** Start PAGE TEXT **

TELEGRAM & GAZETTE
Worcester, Mass.
June 1, 1997

Tyler Hamilton looks forward to Tour de France

By Lynne Tolman

   Tyler Hamilton, winner of last year's Fitchburg Longsjo Classic stage race, is aiming much higher than the summit of Mount Wachusett this year.  Racing in Europe on the U.S. Postal Service team, he's likely to be riding the Tour de France next month.
   Hamilton, 26, will be the first New England native to start the Tour, cycling's most prestigious race.  Many first-timers don't last the entire 23 days, but riding even a week of the Tour at Hamilton's young age would be an elite-level success.
   "It's been a major dream of mine for a long time," said Hamilton, who began racing as a teen-ager growing up in Marblehead and attending Holderness Academy in New Hampshire.  "It's kind of crazy that it could happen.  I mean, it was a lofty dream."
   At the University of Colorado, Hamilton was national collegiate criterium champion in 1993, and raced summers back home for Saugus-based CCB.  He made the U.S. national team in 1994 and turned pro in 1995 with the U.S. Postal Service.  Last year he was an alternate to the U.S. Olympic team, along with Saturn's Frank McCormack of Leicester.
   The Postal Service will announce its nine-man Tour de France roster this month, and Hamilton is expected to be on it.  The Tour begins July 5.

** End PAGE TEXT **

== WHAT TO WORK ON ==
1. Decide whether each statement agrees with the Tyler Hamilton article. Answer yes or no and quote the deciding words. (a) Hamilton is 26 years old. (b) Hamilton turned pro in 1994. (c) The Tour begins July 5.
2. Write out the passage of the Tyler Hamilton article starting at "Tyler Hamilton, winner" and ending at "France next month.".
3. Extend the Tyler Hamilton article past its last sentence.
The rows have nothing to do with this work.

** Start INFORMATION GIVEN **

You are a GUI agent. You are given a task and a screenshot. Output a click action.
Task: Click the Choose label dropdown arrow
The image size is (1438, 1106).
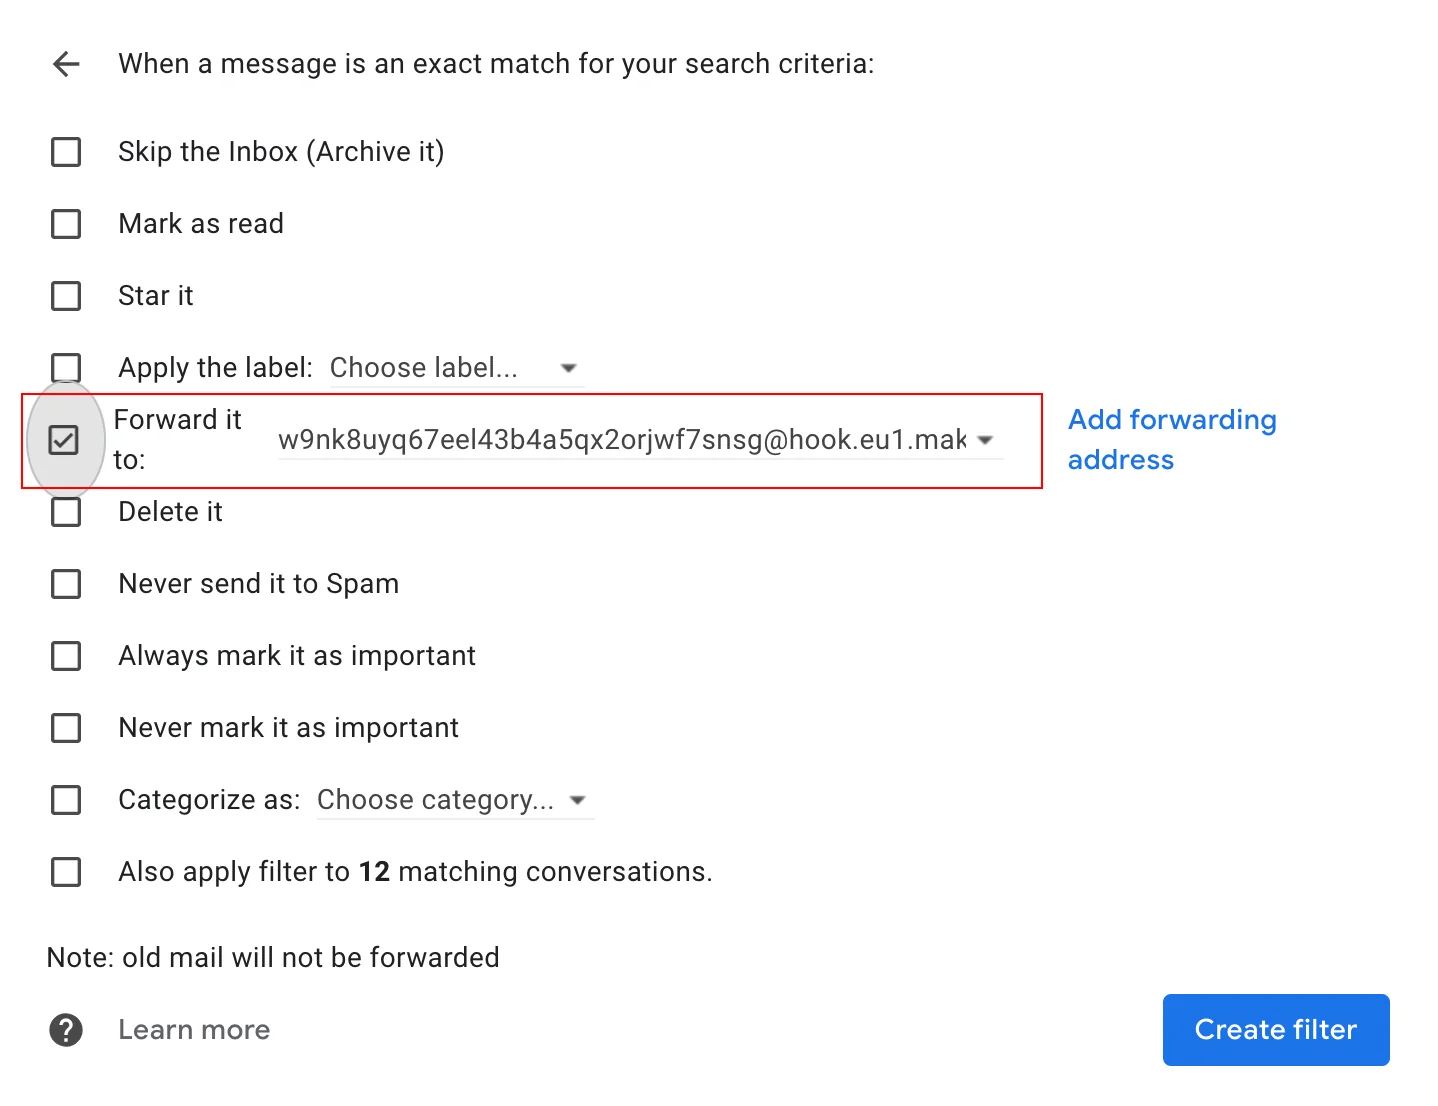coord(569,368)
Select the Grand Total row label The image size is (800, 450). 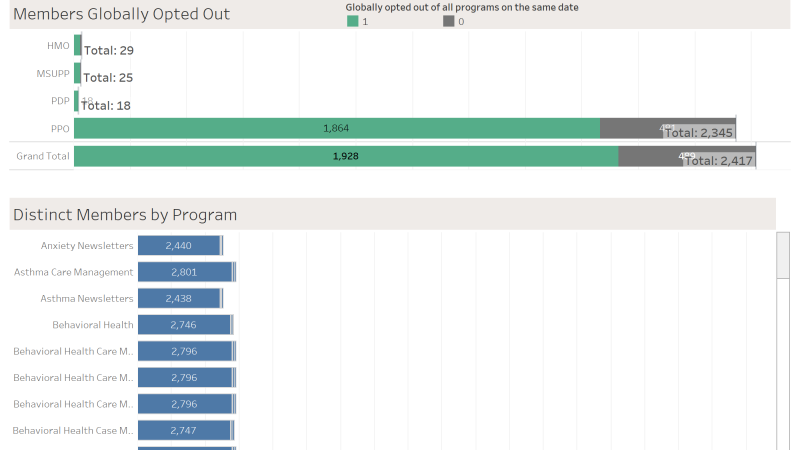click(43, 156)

** End INFORMATION GIVEN **
** Start INFORMATION GIVEN **

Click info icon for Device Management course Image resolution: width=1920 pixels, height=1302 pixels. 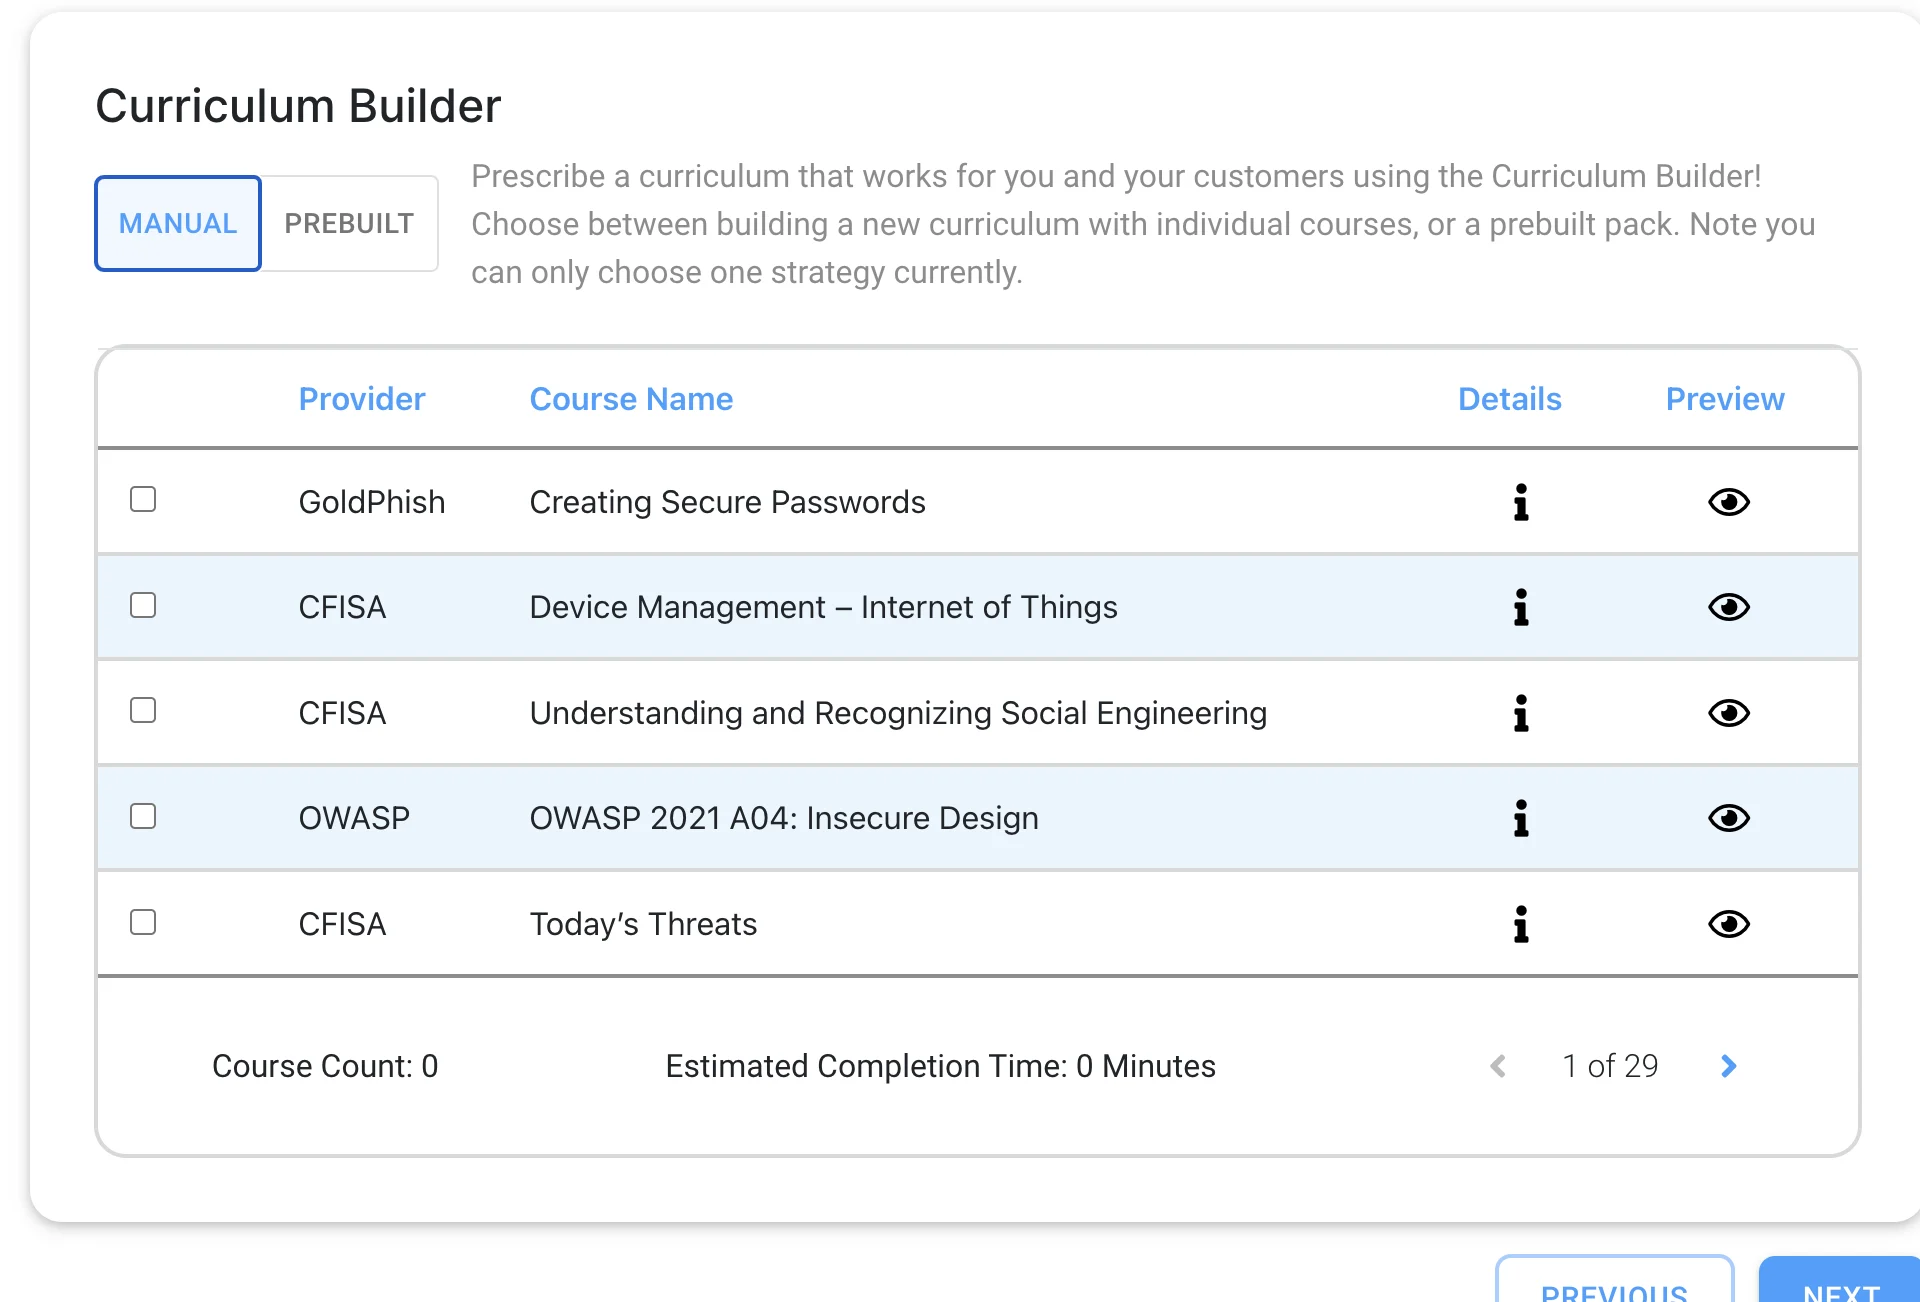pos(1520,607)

** End INFORMATION GIVEN **

== RESPONSES ==
1.
(a) Yes: "Hamilton, 26, will be the first New England native to start the Tour"
(b) No: "He made the U.S. national team in 1994 and turned pro in 1995 with the U.S. Postal Service."
(c) Yes: "The Tour begins July 5."

2.
Tyler Hamilton, winner of last year's Fitchburg Longsjo Classic stage race, is aiming much higher than the summit of Mount Wachusett this year.  Racing in Europe on the U.S. Postal Service team, he's likely to be riding the Tour de France next month.

3.
   Home in Brookline last month on a break from the team's European base north of Barcelona, Spain, Hamilton entered three New England road races and won them all:  the Jiminy Peak, the Sterling Classic and the Peerless in Keene, N.H.
   "It was good competition, and in a way it's harder now because you're a marked man," Hamilton said at a Bike Week party May 19 in Somerville.  With no teammates to help him, Hamilton powered himself up a hill to a four-man breakaway in the 87-mile Keene race, then attacked.  In Sterling, he was in a nine-man group that narrowed a four-minute gap to about one minute; then Hamilton bridged it with one other rider and broke away alone with about 1 kilometer to go.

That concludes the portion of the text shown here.